start Source extract

I continue to be amazed at the blind determination with which Federated is moving forward in Chicago, along with the wildly conflicting promotional strategy it’s been using for the past 6 months. The incessant mailings “to Marshall Field’s preferred customers,” the “13-hour sales” (the name of which is so closely identified with Field’s), the non-stop TV ads, the branding of the MF name and logo on cheap merchandise–all of this puts the Marshall Field’s name continuously in front of enraged Chicagoans; and, as all these antics continue, the plan remains the same: no matter how Chicagoans feel about it, Macy’s will rule!! What can Mr. Lundgren be thinking?

Just a crumb would have done it for most Chicagoans…keeping the Marshall Field’s name on the flagship location and changing the rest, or perhaps combining the two names, Macy’s and Field’s, in some way, but NO! NO! NO! Federated will have its way! Surely this is not the method by which a business generates positive relationships.

Mark Burr
Guest
14 years 10 months ago

The answer is really and quite completely NO. What is required is creating a place that is so exciting and so unexpectedly great that Chicagoans can’t but help shop there. The approach that’s being taken sounds to me like giving a great dane a small size milk bone and expecting it to be satisfied.

Of course, you could introduce a loyalty card. Yeah, why not? Couldn’t hurt – could it? Then again, you could hire some high priced consultants to come up with a gimmick. Might help – wouldn’t it? It couldn’t be any more blunderous than what Federated has done so far.

The future of the ‘department store’ continues to look bleak. But then again, there’s still room for Martha Stewart to come in and save the day! That also might be what they’ve been asking for… a few more downtown outlets for MSO products?

Art Williams
Guest
Art Williams
14 years 10 months ago

I agree that Federated will get what it wants, another Macy’s store in another city. It will not get the loyal following of Marshall Field’s, because, based on their decisions, that is not what they want. It would seem like their investment would have more value if they retained the majority of the former customers, but maybe having all stores and labels alike is more important to them. It will make management and merchandising decisions easier to make from New York, but maybe not explaining profit variances?

I will give them credit for trying to put the best spin on this that they can. The results will be better than if they didn’t, but not as good as they could have been, in my opinion.

kirk martensen
Guest
kirk martensen
14 years 10 months ago
As a native and resident of Chicago, I have mixed emotions about historical changes like the Marshall Field’s name change to Macy’s. It’s also a sad commentary when a major retailer uses local politicians, like Chicago Mayor Daley, to divert attention from real issues. Although the argument by consumers for maintaining the Marshall Field’s name is mostly emotional, consumer perceptions and feelings drive loyalty and profits for retailers. In addition, unhappy consumers often yield more power than those who are satisfied. Granted, it’s likely that Macy’s management has factored these considerations into their decision, but the decision to kill the Marshall Field’s name is clearly not the best choice, rather finance trumping brand management. I think a better decision and approach is to co-brand: Macy’s Marshall Field’s. This would be communicated in print and POS, but Macy’s really needs to maintain the Marshall Field’s name as-is on the flagship State Street building. Over time, Macy’s could evaluate dropping the Marshall Field’s name, but it would be wise to maintain the Marshall Field’s name and State… Read more »

end Source extract
start Supplied information

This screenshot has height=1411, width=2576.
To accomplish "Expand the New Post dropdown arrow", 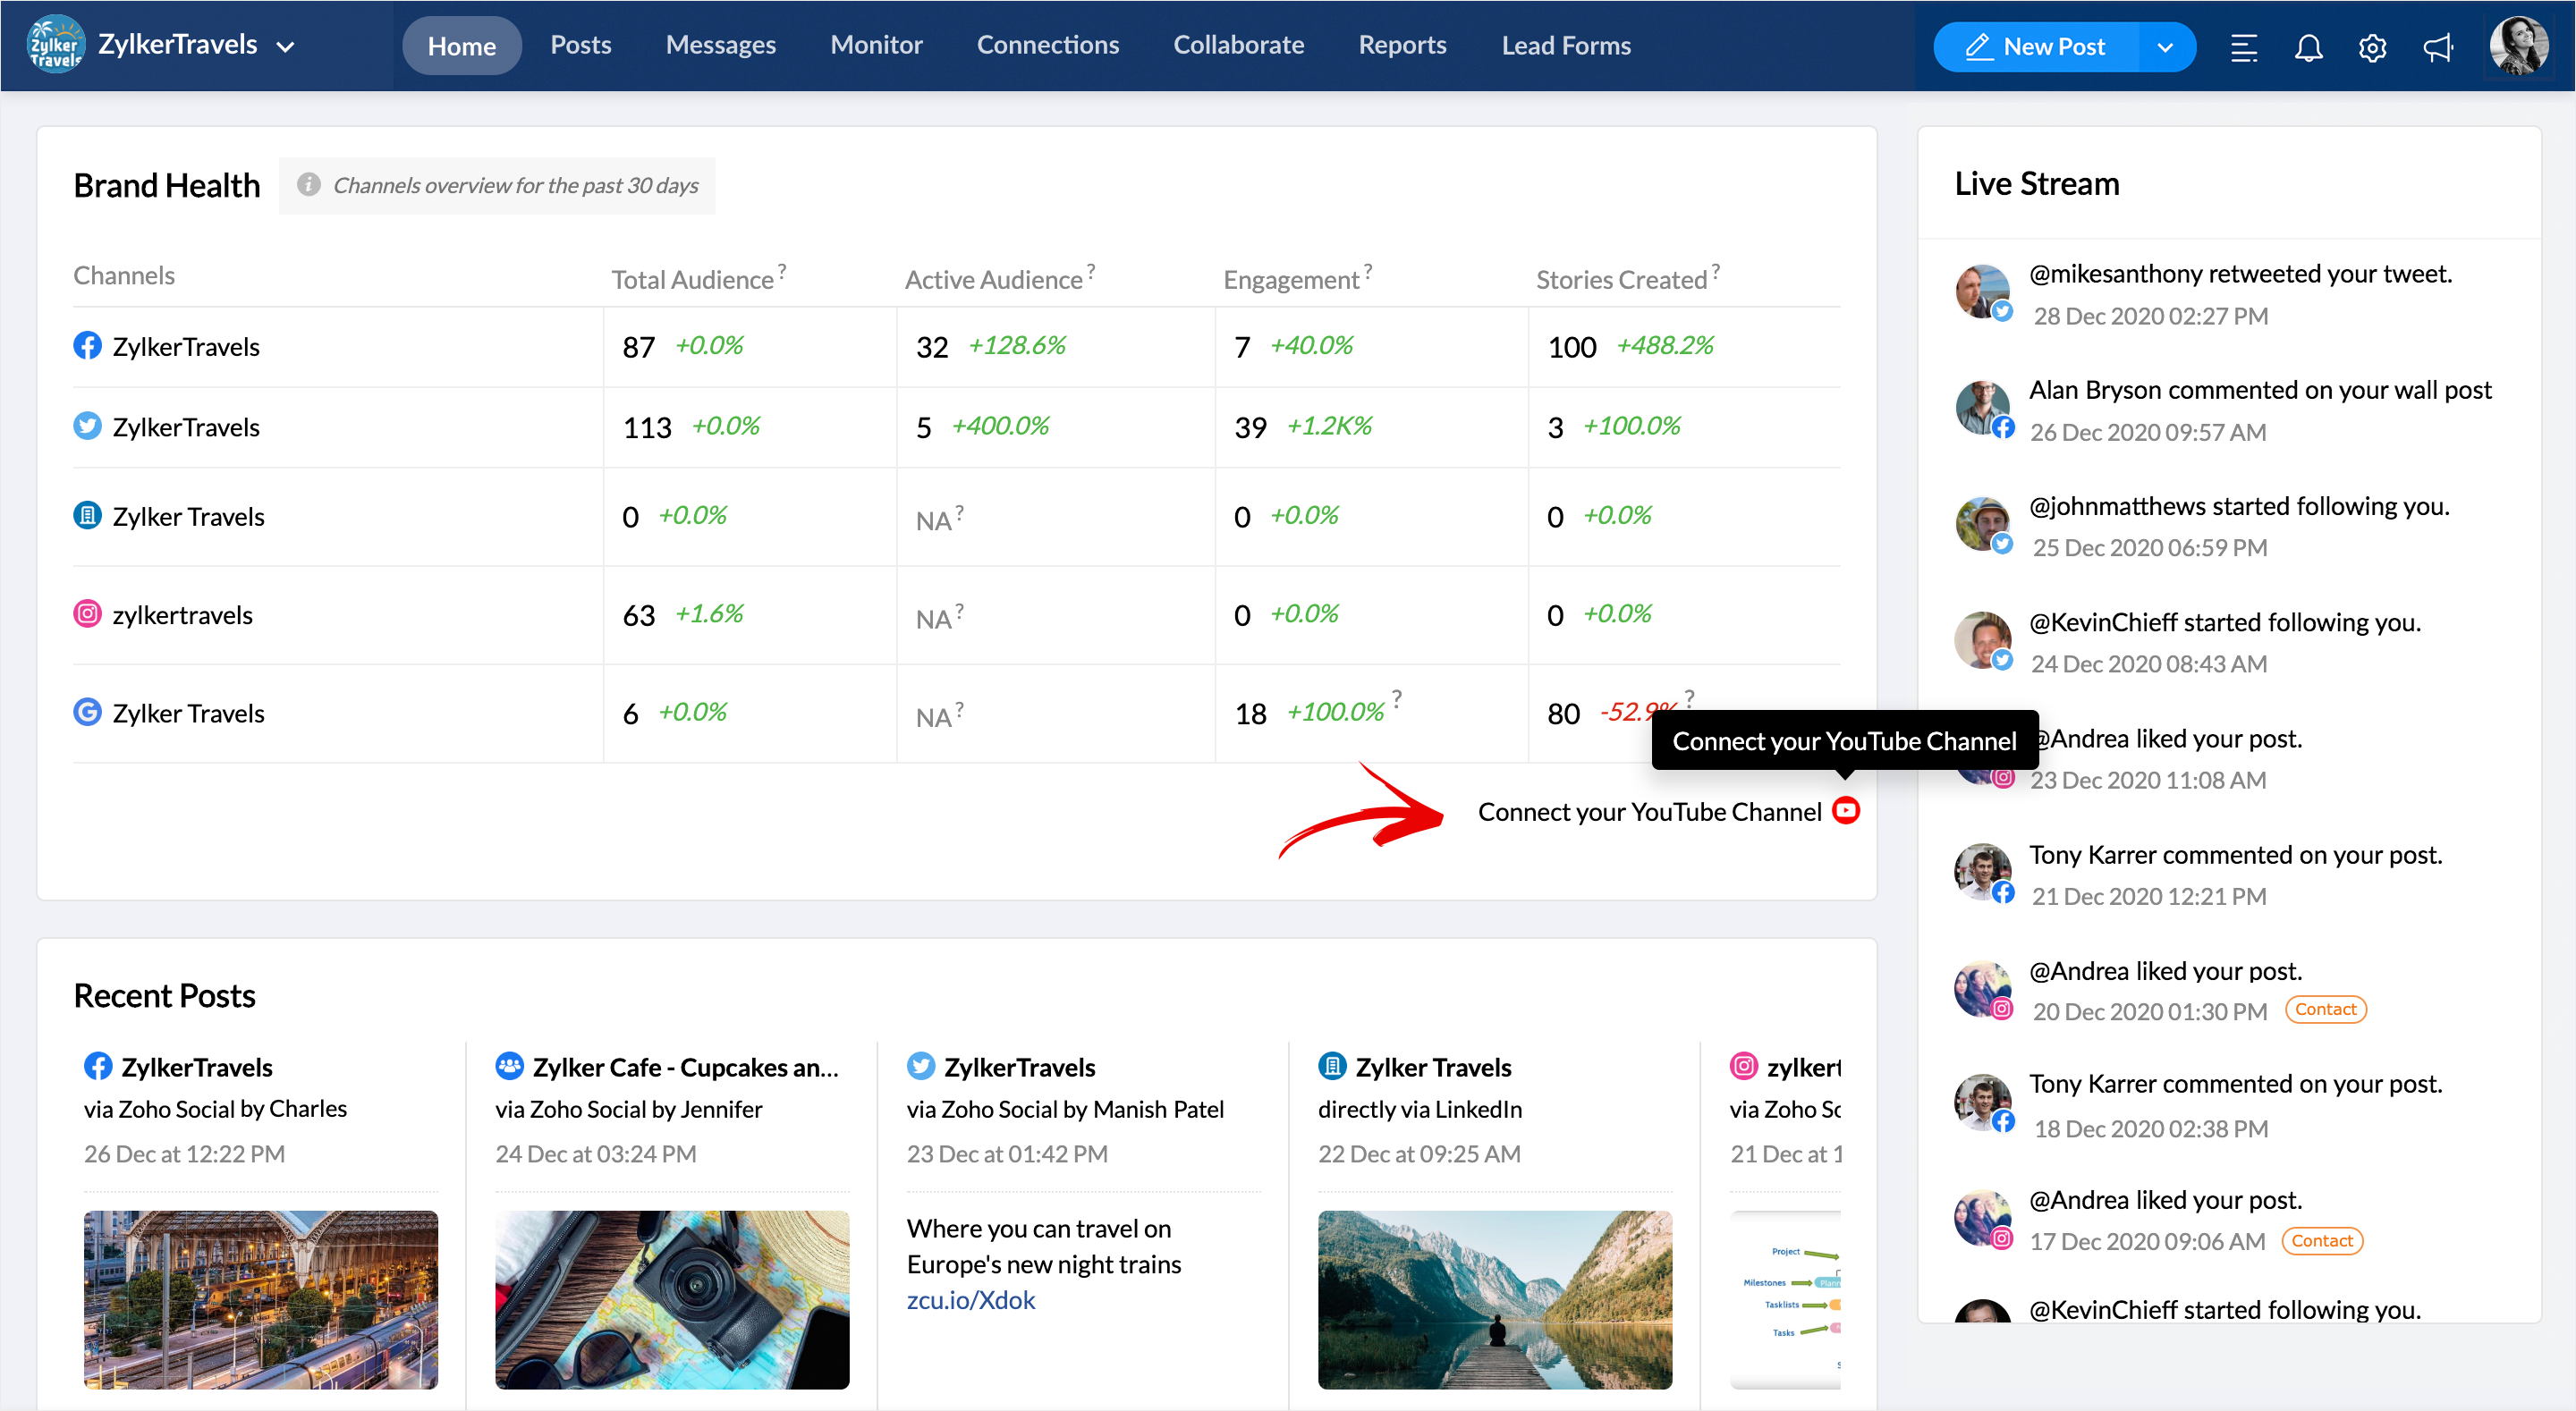I will pos(2164,47).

end Supplied information

**Directives:**
1) Answer these about the comments on the Marshall Field's name change:
(a) What kind of sales are said to have a name closely identified with Field's?
(b) What dog breed is given a small size milk bone in one comparison?
(c) Which local politician does the last comment name?
2) Can you reproduce the part of the comments on the Marshall Field's name change that opens with the words containing "Of course, you" and closes with "done so far."?

**Correct answers:**
1)
(a) The "13-hour sales."
(b) A great dane.
(c) Chicago Mayor Daley.

2)
Of course, you could introduce a loyalty card. Yeah, why not? Couldn’t hurt – could it? Then again, you could hire some high priced consultants to come up with a gimmick. Might help – wouldn’t it? It couldn’t be any more blunderous than what Federated has done so far.